La notion de scène locale comme mécanisme de construction de territoires musicaux.
L’exemple des scènes punk et metal du Bocage vendéen.
Gérôme Guibert1 et Samuel Etienne2
1 Docteur en sociologie (Lise – UMR6209 du CNRS, CNAM). 2 Maître de conférences en géographie (GEOLAB – UMR6042 du CNRS, Université Blaise-Pascal Clermont-Ferrand 2).
La Vendée est un territoire qui possède une identité assez forte, centrée sur un patrimoine culturel (musiques traditionnelles notamment) exploité par le tourisme (Puy du Fou) et sur des valeurs politiques conservatrices incarnées par un leader et son mouvement politique (P. de Villiers et le MPF). L’exploitation de ces données par les médias a conduit à la production de clichés que différentes données socio-démographiques permettent de conforter ou bien de nuancer. En réalité, notre étude de terrain effectuée sur les pratiques musicales en Vendée fait voler en éclat ces idées reçues (Guibert, 2004) : non seulement, les groupes de « musiques amplifiées » (Touché, 1996) sont présents en nombre dans ce département mais, de plus, leur répartition permet de différencier des territoires ancrés sur des cultures musicales différenciées.

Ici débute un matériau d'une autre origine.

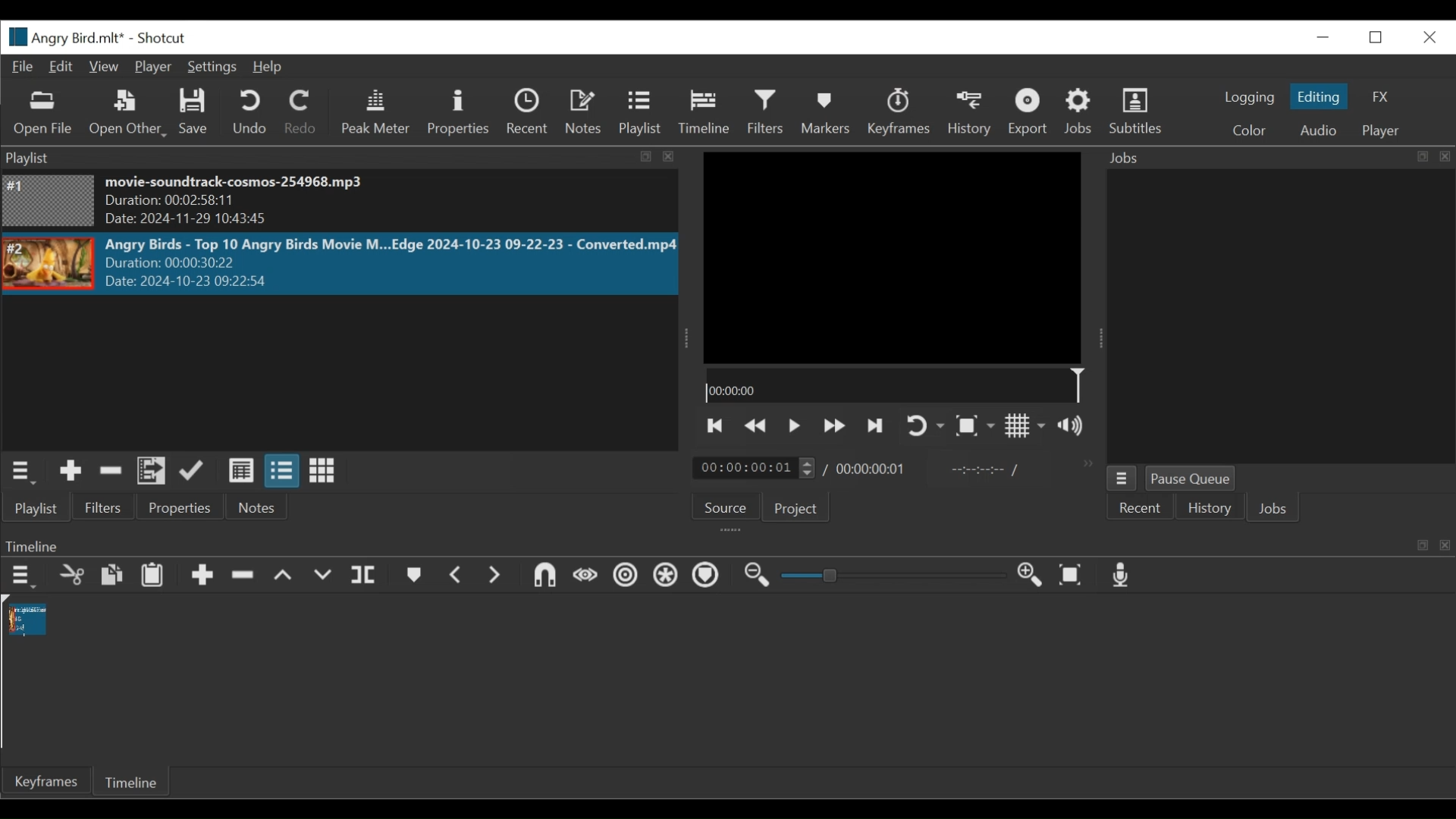 Image resolution: width=1456 pixels, height=819 pixels. What do you see at coordinates (49, 200) in the screenshot?
I see `Image` at bounding box center [49, 200].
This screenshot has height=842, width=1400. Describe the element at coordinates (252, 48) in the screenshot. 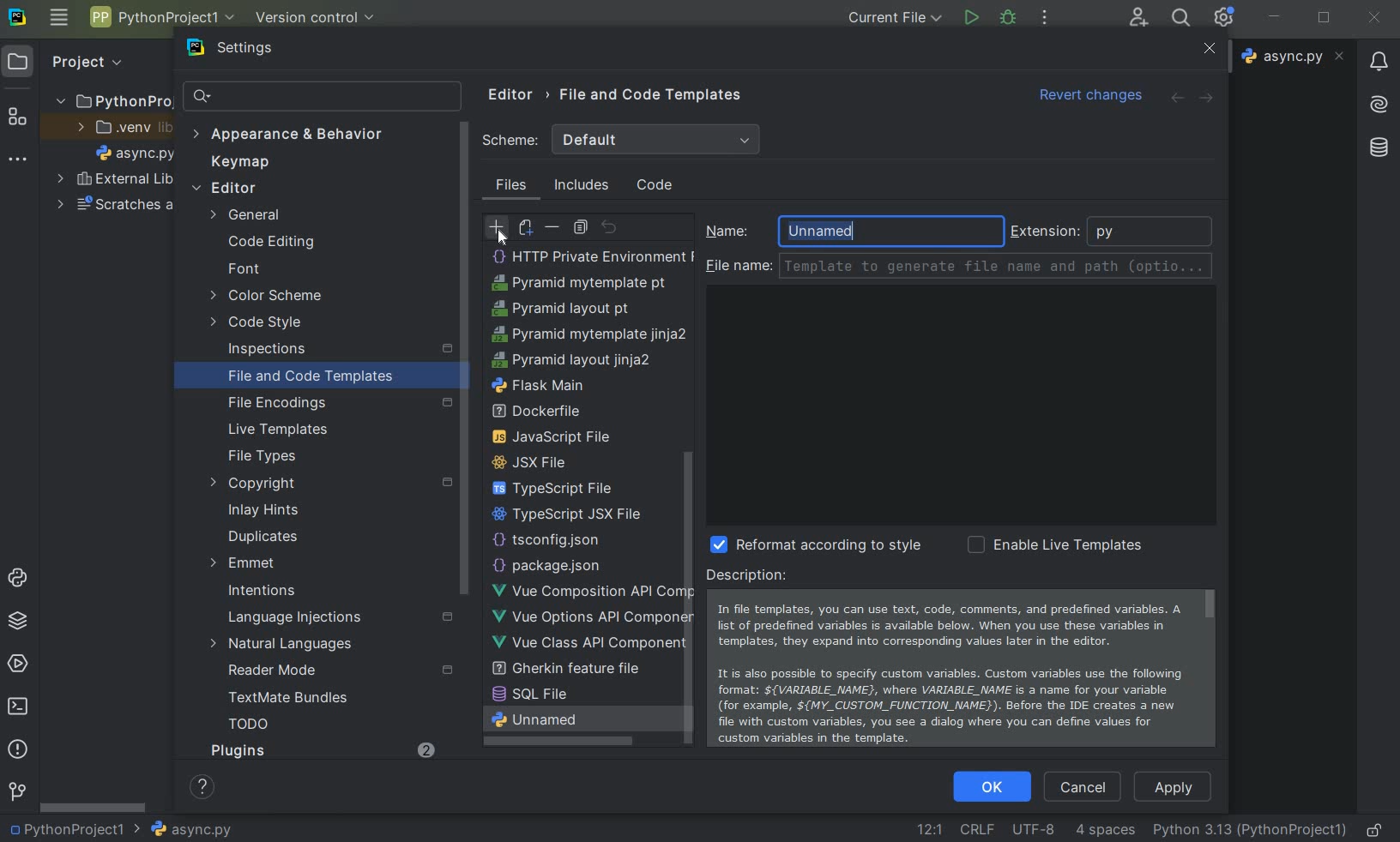

I see `settings` at that location.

Nous montrerons ainsi, à travers l’analyse du Bocage vendéen, considéré comme le cœur de la Vendée conservatrice, comment se forment des scènes locales centrées sur des pratiques musicales émergentes. Loin d’être des comportements culturels simplement importés ou imposés de l’extérieur, ces scènes locales prennent corps autour de communautés d’amateurs de musiques qui, dans un premier temps, échangent des produits culturels (divers supports enregistrés), puis partagent des lieux (disquaires, locaux de répétition, salles de concerts, festivals), créent des outils de communication ou de diffusion de la culture d’appartenance (radios associatives, fanzines, Etienne, 2003), contribuant à une amplification de la scène et à sa diffusion dans l’espace. Peu à peu, un territoire musical singulier s’affirme, polarisé par quelques acteurs locaux (individus, associations), souvent en marge d’une visibilité médiatico-politique. Il s’avère que le Bocage vendéen est dominé par des scènes locales punk et metal qui apparaissent, a priori, en antagonisme avec l’image réductrice que l’on se fait de ce pays.
Finalement, nous analyserons la manière dont ces scènes locales – ancrées sur des cultures musicales aux prétentions globales – se conjuguent à différentes échelles territoriales. A l’échelle locale, on peut reconnaître une certaine résonance entre les valeurs philosophiques du punk réappropriées par la jeunesse du Bocage et certaines valeurs rurales traditionnelles (solidarité communautaire) ou bien encore entre le dynamisme associatif des scènes punk et metal et celui des communes rurales étudiées. Au niveau national, la scène locale vendéenne diffuse son identité par l’intermédiaire d’un réseau informel de distribution de médias alternatifs produits localement, contribuant à faire du Bocage un « lieu de condensation » (Debarbieux, 1995) de la culture punk hexagonale. Au niveau cybernétique, la scène locale se « dé-localise » via Internet. Il en va ainsi, par exemple, de l’existence de listes de distribution en ligne (Aïnu, par exemple) qui proposent des biens liés aux cultures musicales ; listes virtuelles qui se « rematérialisent » régulièrement à l’occasion de concerts donnés en Vendée ou ailleurs : le lieu culturel occupe alors une place plus importante que le lieu géographique dans l’existence visible de la scène...
Debarbieux B., 1995 – « Le lieu, le territoire et trois figures de rhétorique », in L’Espace géographique, n°2, p. 97-112.
Etienne S., 2003 – « First & last & always : les valeurs de l’éphémère dans la presse musicale alternative », Copyright volume ! Autour des musiques populaires, vol. 2, n°1, p. 5-34.
Guibert G., 2004 – Scènes locales, scène globale. Contribution à une sociologie économique des producteurs de musiques amplifiées en France, Thèse de doctorat nouveau régime, Université de Nantes, 540 p.
Touché M., 1996 – « Les lieux de répétition des musiques amplifiées », Les Annales de la Recherche Urbaine, n°70, p. 58-67.
Mots-clefs : scènes locales – territoires musicaux – musiques amplifiées – Vendée.